C’est en voyant la toute première Playstation qu’il a l’envie et l’idée de créer son propre studio. David Cage se balade alors dans les allées du salon CES de Las Vegas en 1995. "Au détour d’une allée, je tombe sur une démo d’une petite boîte grise, il y a écrit Playstation dessus. Ce n’était pas encore sorti en dehors du Japon. Et je vois tourner un jeu en 3D pour la première fois", se rappelle-t-il. "Jusqu’alors, les jeux étaient en 2D, à plat. Et tout à coup, la puissance de la console permettait d’avoir la 3e dimension. On a une caméra qui peut tourner autour, vraiment voir les choses, explorer. Je me dis qu’on va enfin pouvoir raconter des histoires en trois dimensions avec des personnages. C’est incroyable, c’est ça que je veux faire !"

Cette rencontre marque le point de départ de Quantic Dream. Mais tout n’est pas pour autant facile. "Je commence à en parler à des amis. Ils me disaient que ça n’existait pas et ce n’était sans doute pas sans raison que si je voulais le faire, il fallait inventer la technologie pour inventer ses propres jeux", raconte David Cage.
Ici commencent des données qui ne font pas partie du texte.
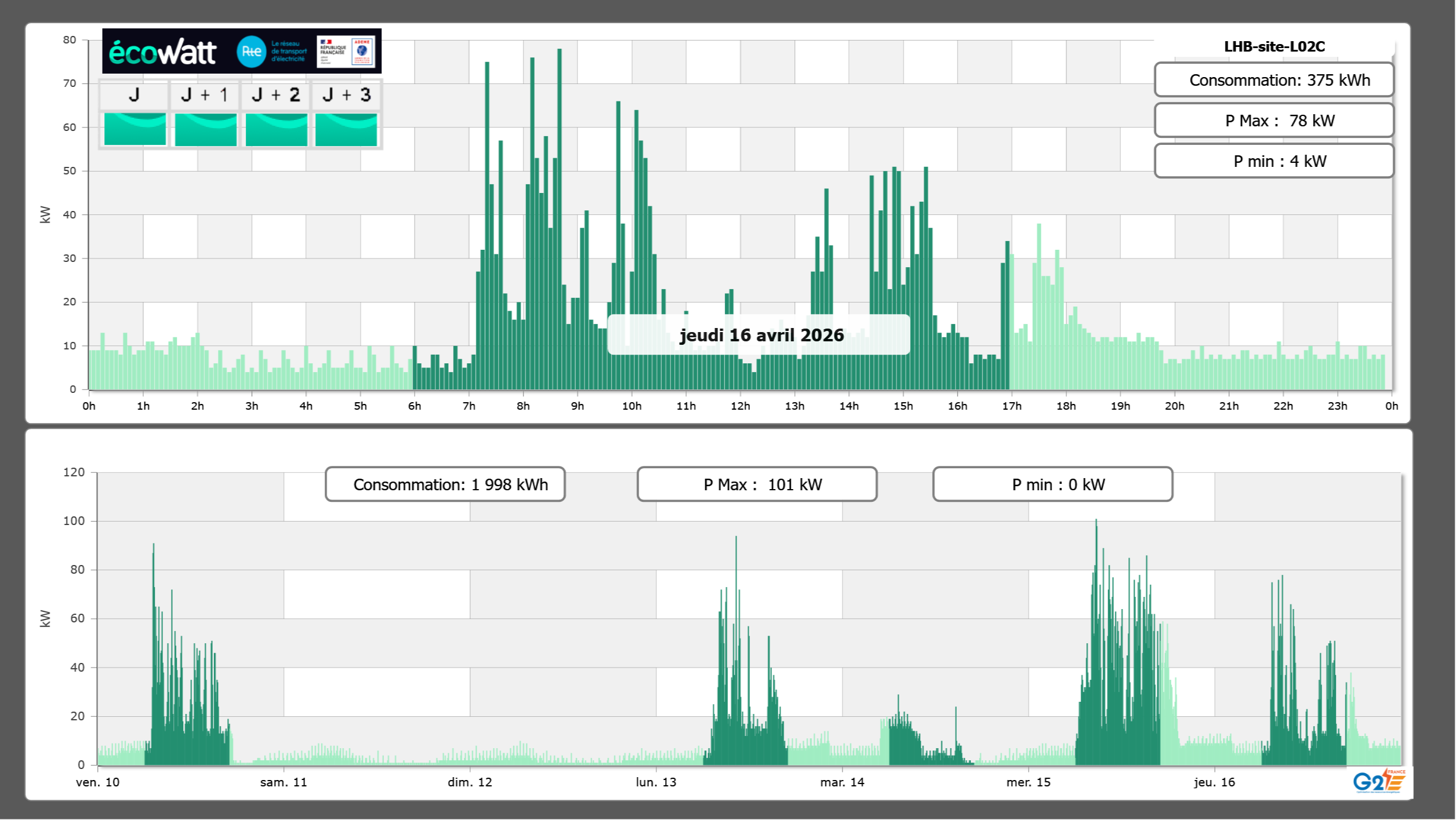Click the J + 2 green signal tile
This screenshot has width=1456, height=820.
pyautogui.click(x=276, y=129)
Il les prend au mot et monte son propre studio dès 1997 avec ce crédo: toujours développer la technologie qui sert la vision et l’envie créative. "C’est la marque de fabrique du studio aujourd’hui encore," assure-t-il.

Dès lors, Quantic Dream se veut un pionnier de la technologie dans le jeu vidéo, tout en se faisant conteur d’histoire. Et dès le premier jeu, Omikron: The Nomad Soul (1999), le ton est donné. Le jeu de "l’inconscience totale", s’amuse à résumer le directeur créatif.
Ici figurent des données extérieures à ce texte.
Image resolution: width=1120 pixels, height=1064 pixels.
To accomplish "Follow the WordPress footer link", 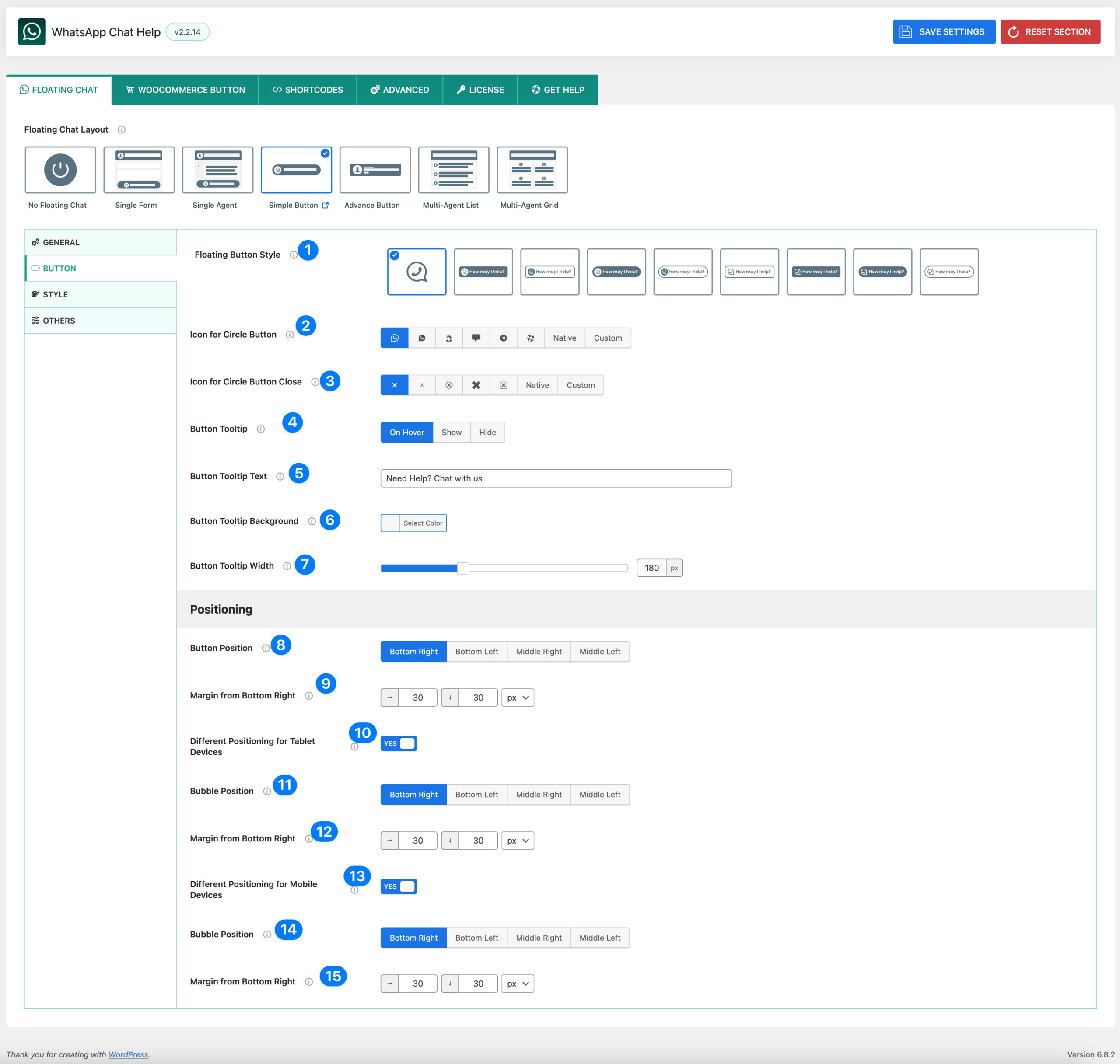I will 128,1054.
"On n’y connaissait rien, donc on n’avait aucune limite, on ne savait pas ce qui était possible ou non… 'Pourquoi on ne ferait pas une ville dans 3D? Personne ne l’a fait'. Oui, mais personne ne l’a fait parce que c’est compliqué," se souvient David Cage.

Et Quantic Dream ne reculera devant rien. Pas même solliciter David Bowie pour prêter ses traits à l’un des personnages. Mais c’est aussi le jeu qui invente beaucoup: un monde futuriste très vivant en 3D. Et surtout, la capture de mouvements va devenir l’autre marque de fabrique du studio francilien. "Une démarche naturelle" dans la conviction que la technologie peut aider et surtout rendre les personnages plus réels dans leur animation. Quantic Dream se sert alors d’une technique venue de la médecine pour étudier la démarche humaine, la motion capture, et l’adapte au jeu vidéo, la peaufinant au fil du temps pour aboutir à la performance capture, capturer le corps et le visage des acteurs afin de créer davantage d’interactions possibles.

Quantic Dream, pionnier de la motion capture

"On a voulu créer les premiers acteurs virtuels. Ça voulait dire d’avoir une seule personne qui crée la performance et pas d’avoir un patchwork de plusieurs personnes dont le travail combiné va créer une performance", résume-t-il. Un seul acteur qui sera l’image, les mouvements, la voix, le visage, le tout dans les moindres détails du jeu, ou plutôt le plus de scènes possible à jouer pour répondre à toutes les possibilités scénaristiques. De la motion capture, Quantic Dream devient le spécialiste de la performance capture qui capture non seulement le corps, mais le visage, la voix et tout le travail de l’acteur.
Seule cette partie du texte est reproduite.